2) “Haptic feedback” needs to be defined for general participants: We initially referred to the unit measured as “feedback”, in order to keep it generic and simple. However, “feedback” was ambiguous as participants were confused about what feedback we were referring to. We then decided to change it to “haptic feedback” based on the input from experts. This change could potentially make the question- naire difficult to comprehend for novice participants: 57.7% of our survey participants had not heard of the word or unsure of what it means. Thus, we included a simple definition of haptic feedback (as described in Results). We found that defining haptic feedback was necessary to help users understand the items from 82.9% of survey respondents.
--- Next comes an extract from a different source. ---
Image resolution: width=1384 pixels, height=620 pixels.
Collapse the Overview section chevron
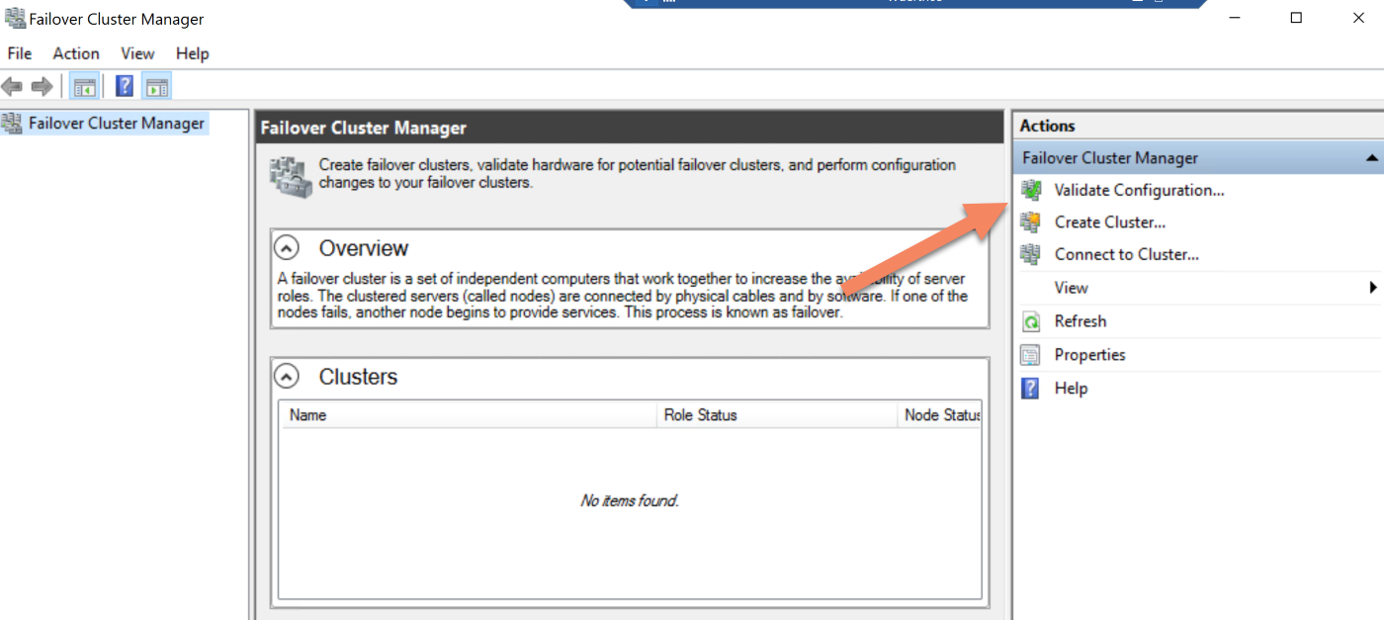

3) Not all factors apply in all contexts: In order to build our studies around measuring haptics, we had to provide participants with applications that are experienced as a system, but also have recognizable haptic feedback. For example, watching a haptic ad - which is very similar to watching any video with sounds and visuals. We conducted an initial screening with smartwatches and fitness tracking devices and discovered that not all our constructs may apply to simpler applications, such as a timer or a “step goal reached” alert. Some applications don’t have a real-world equivalent, so “believability”, “realistic” and “convincing” seem irrelevant to the experience, or confusing; one participant interpreted “believable” as believing that the vibration came from their FitBit. Thus, any resulting questionnaire should ideally be designed with sub scales that can be selected depending on the needs of the researcher and the context of the study.